A new law will allow relatives of missing people to take charge of their family member’s property and financial affairs, such as suspending direct debit payments for mobile phone and utility bills, and making mortgage payments, the Ministry of Justice announced today.
A guardian would be appointed by the court on application by a person with a ‘sufficient interest’ in the property and affairs of the missing person.
The guardian would be supervised by the Office of the Public Guardian and be required to file accounts in the same way as a deputy appointed under the Mental Capacity Act 2005.
The appointment would be for a period of up to four years, after which the guardian can apply for an extension of up to another four years.
The MoJ said it hoped legislation would be brought forward without delay in the new parliament.
Justice minister Lord Faulks said: ‘When someone suddenly disappears, their affairs can be thrown into disarray, adding to the distress and emotional heartbreak experienced by family members.’

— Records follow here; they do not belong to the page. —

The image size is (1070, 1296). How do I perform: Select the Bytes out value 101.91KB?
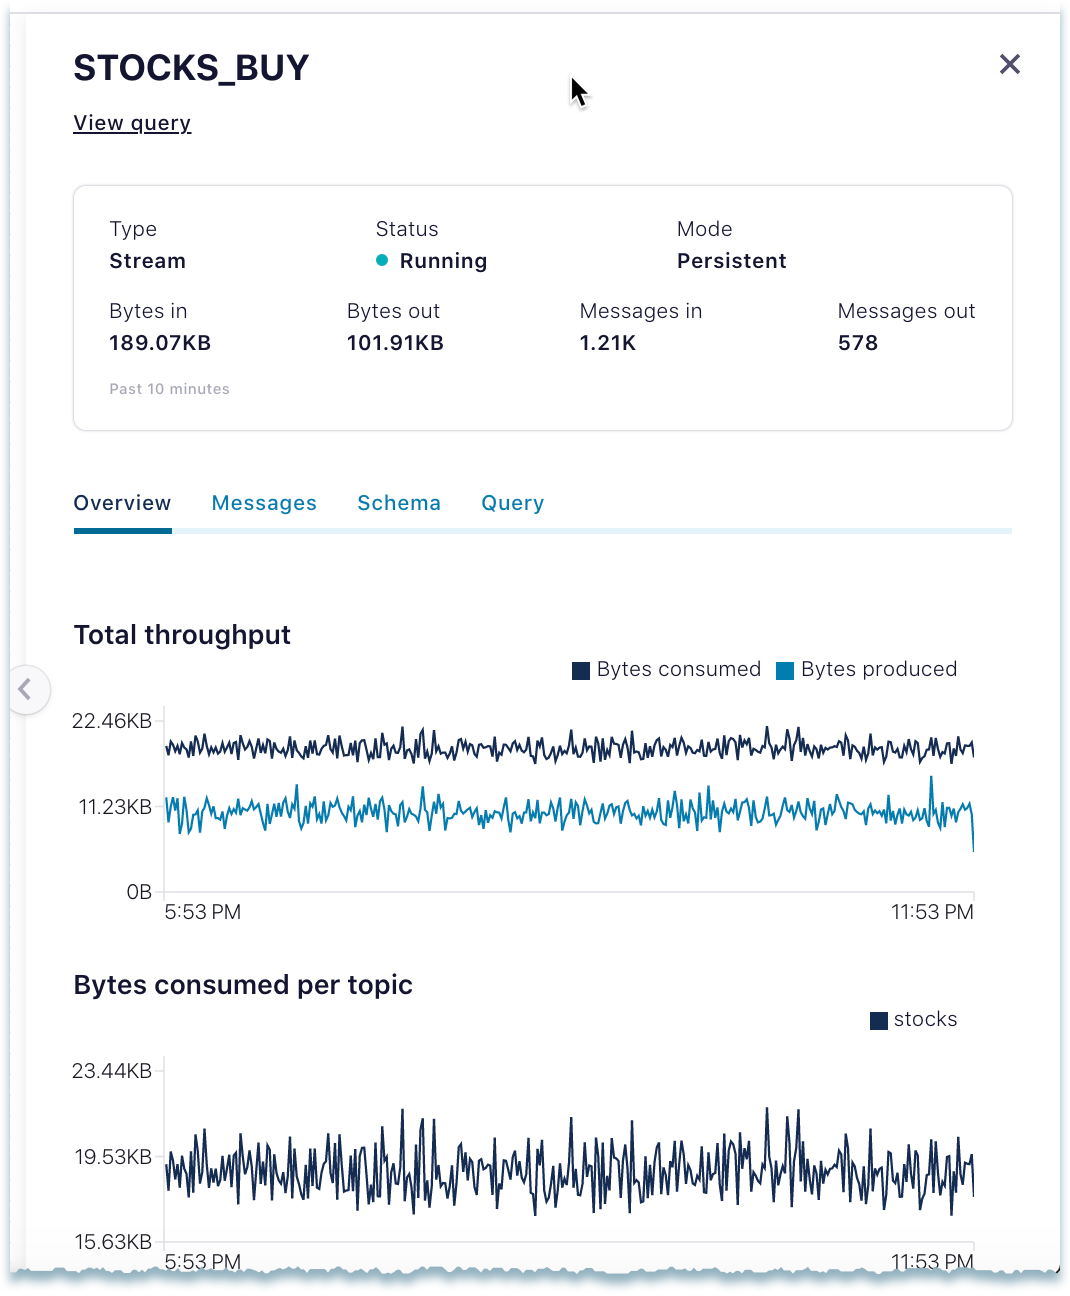pyautogui.click(x=395, y=343)
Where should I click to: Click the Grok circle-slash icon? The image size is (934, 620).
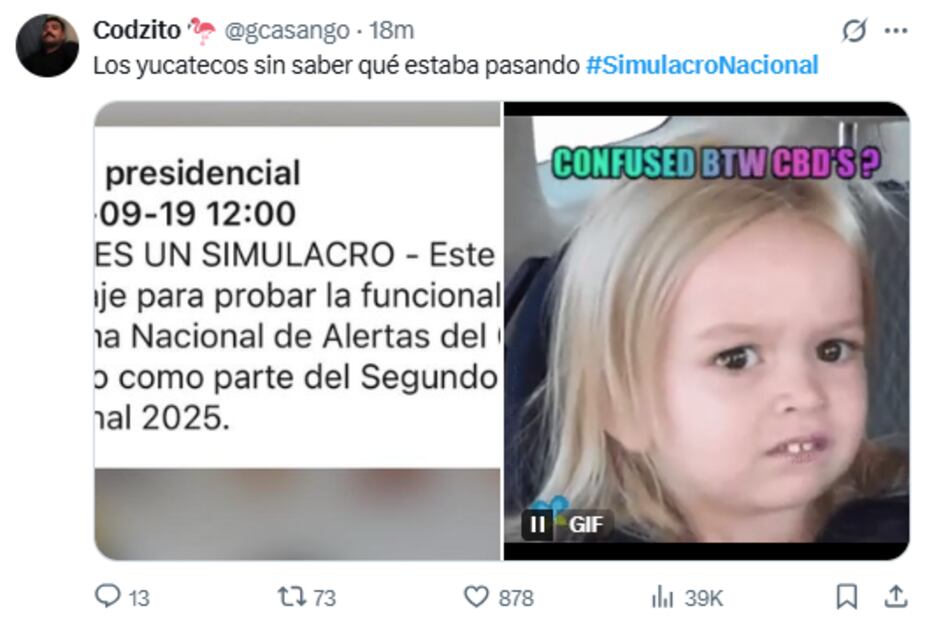(854, 30)
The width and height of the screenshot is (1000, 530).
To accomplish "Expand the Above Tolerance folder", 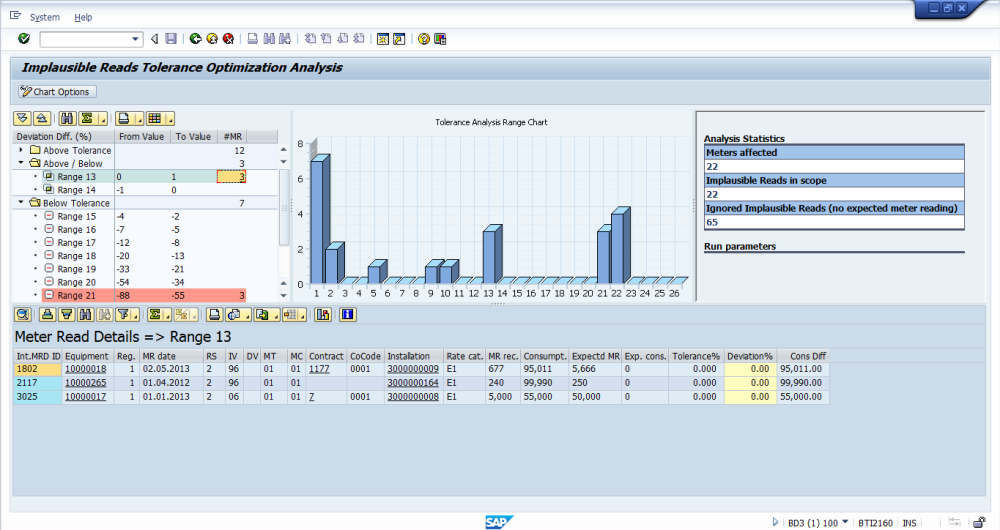I will coord(21,150).
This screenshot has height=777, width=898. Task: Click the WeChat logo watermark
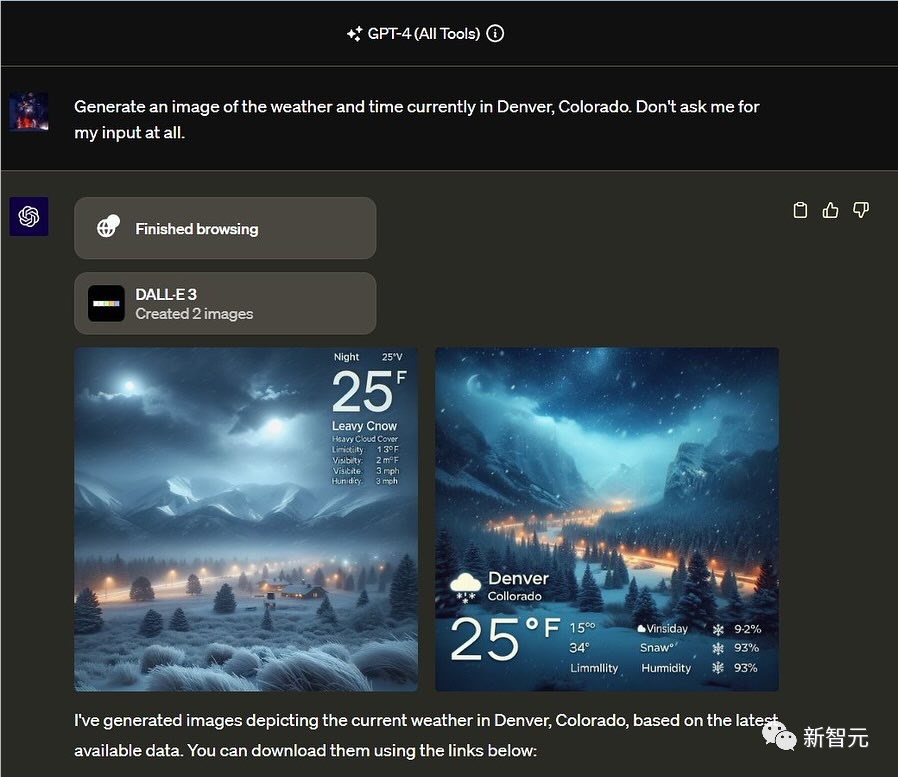point(779,736)
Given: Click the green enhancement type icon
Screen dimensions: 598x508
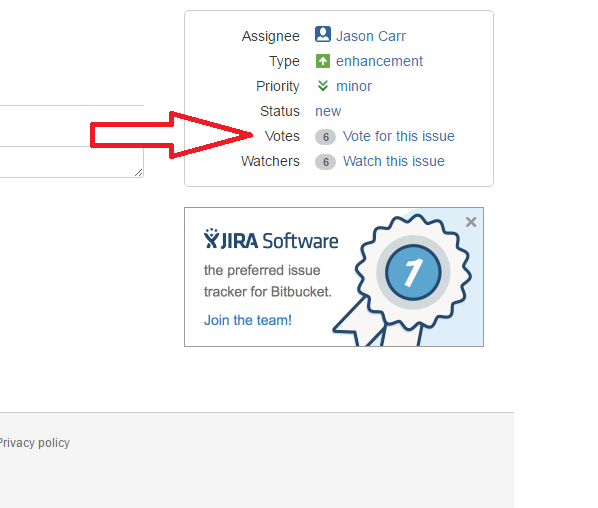Looking at the screenshot, I should point(323,61).
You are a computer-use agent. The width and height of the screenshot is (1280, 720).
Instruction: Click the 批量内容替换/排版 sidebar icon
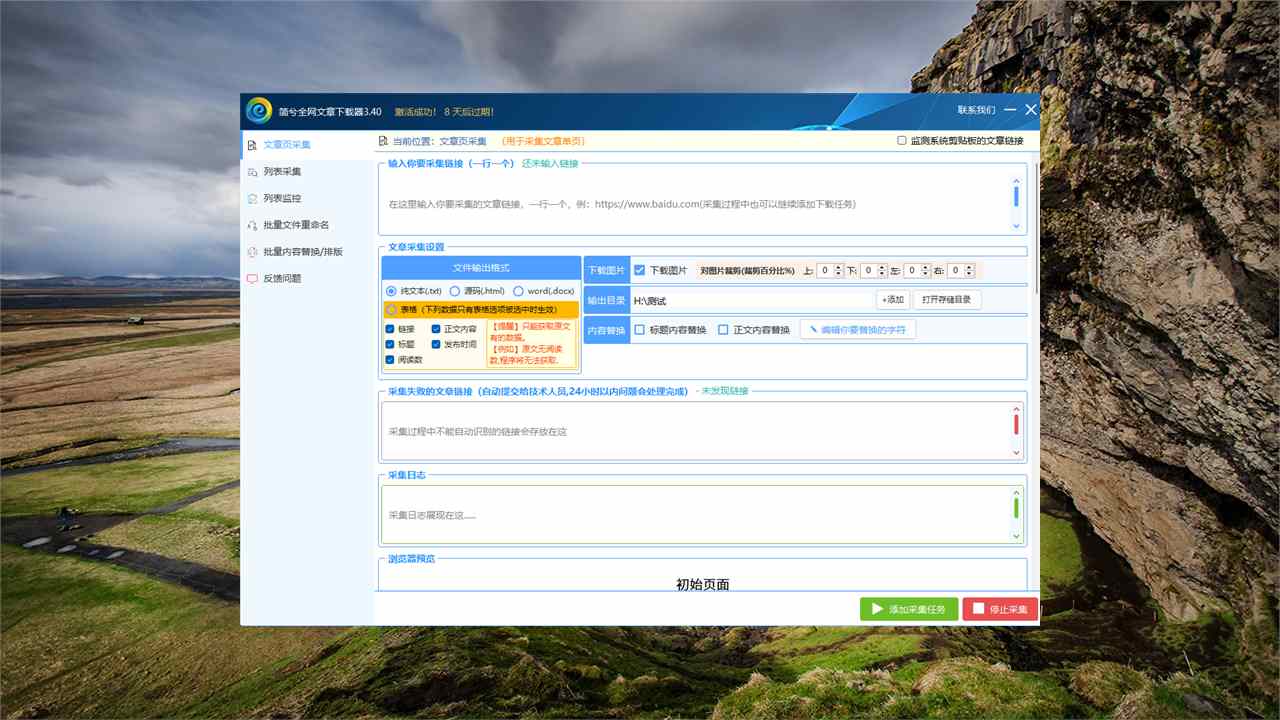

The provisional proposals were developed by the MoJ with the help of charity Missing People and its pro bono lawyers magic circle firm Clifford Chance.
Susannah Drury, director of policy and advocacy for Missing People, said today’s announcement was a ‘huge step’ forward for missing people and their families.
She said: ‘Until now, these families have been powerless to stop the lives that they hope their missing loves ones will return to from falling apart.’
The new legislation follows last October's introduction of certificates of presumed death, for which family members can apply.